To go with the barbecue and slaw and beer, then, I would wake up early on those saturday mornings and cut and mix and bake. The constants I remember were banana chocolate chip muffins—no idea where the recipe came from, but any run of the mill version of this food is going to be good—and pimiento cheese, the recipe pulled from an old Gourmet story about Parker and Otis in Durham.
Your mom loves Parker and Otis. There’s a little retail section where you can buy Le Creuset and cookbooks and adorable potholders, and then there’s a little deli section where you can buy prepared salads and sandwiches. The grilled pimiento cheese is the thing to order, with optional bacon, rich and tall and crisp-edged thanks to unyielding amounts of butter. The trick to their pimiento cheese is two types of cheddar (both sharp and extra sharp) and a few shakes of celery salt, which lifts things up a little bit, you know, with all of its celery-ness. It’s all really fucking good.
So I’d bring a bowl of pimiento cheese to the boys’ party in hopes that it would make them like me. It became My Thing, which is always a fun landmark of the “getting into cooking” phase—anyways, making a big serving of pimiento cheese for yourself is no fun. A few years later I forced Kristen to write about the recipe and it felt like a full circle and a victory. (THIS LINE!!!: “There's also an underdog spice at play: celery salt, which takes a heartbeat of sharp tang and breathes a little herbal depth into it.”)
If you’re online you’ve likely heard of brilliant unicorn Molly Yeh, who just published a wonderful book this fall. It’s a very fun book, which is a thing we should all be grateful for while our world goes to shit; it will make you giggle and it will make you want to bake. There’s a pimiento cheese babka in there, and when I saw it I made a squeally little noise. I made it this past Saturday for a party, because it’s purely a party food. It’s a dense and intense thing and getting through it yourself before it staled would require a whole lot of resolve or a whole lot of weed.
It starts with challah dough, which I’ve only ever fucked up in the past, and which I only slightly fucked up this time, because I was a little less gentle during the shaping process than I should have been. The recipe is generous enough to shine despite your fuckups, and thank God. You make the dough, you let it rise, you look at how pale and glisten-y it is, like a sweet eggy pillow, and then you roll it out into two rectangles which you slather with pimiento cheese. (Molly uses chopped onion and paprika and cayenne in hers, all of which I am extremely into.) Then you roll it up and slice it and wrap it all over itself, so you make catacombs of air and cheese inside your little loaf.
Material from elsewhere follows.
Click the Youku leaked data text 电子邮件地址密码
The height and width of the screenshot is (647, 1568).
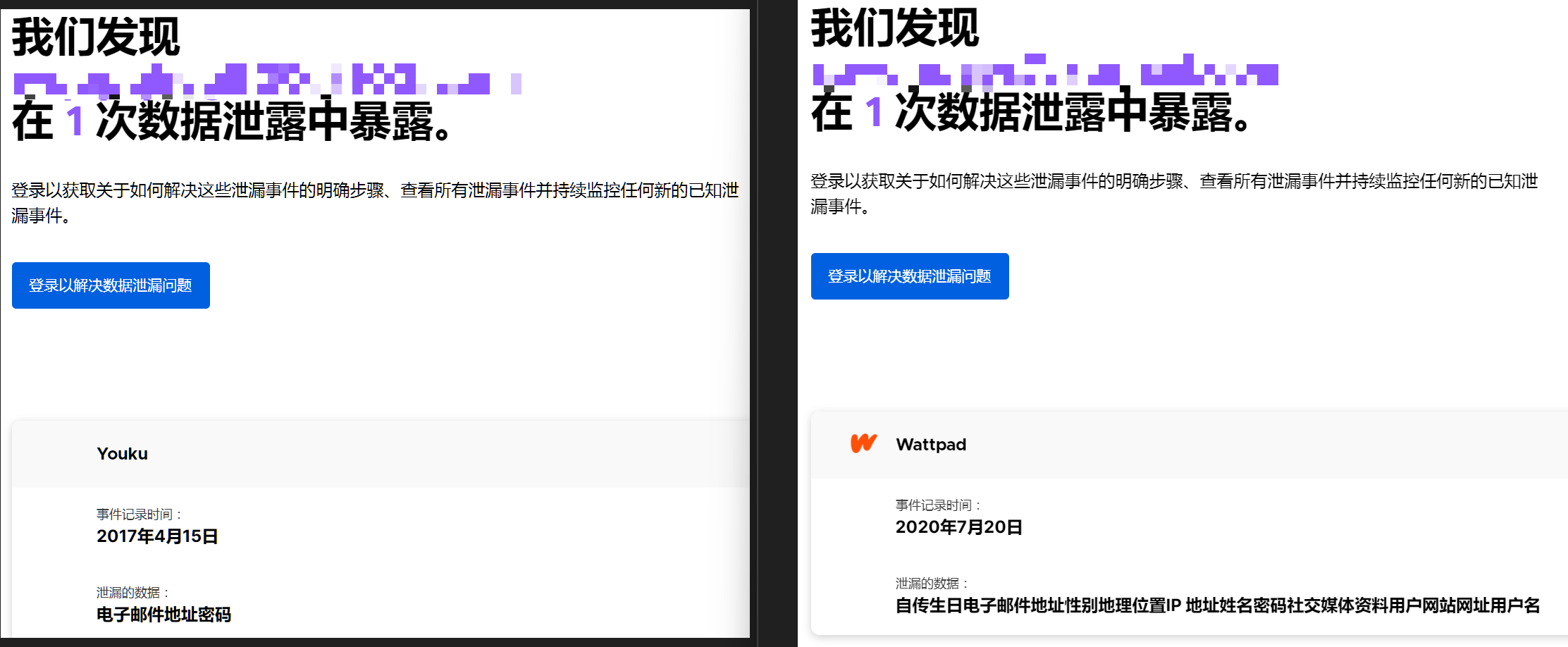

The bread itself was lush and wonderful, and the pimiento cheese did its job of making a good thing better. (I don’t think I need to sit here and tell you that it was good?) It was a hit; people lost their shit over it a little bit, and I can’t wait to make it again, maybe for my family at Christmas, because it’s a festive shock-and-awe type of thing, and we Bulls love an indulgent baked good.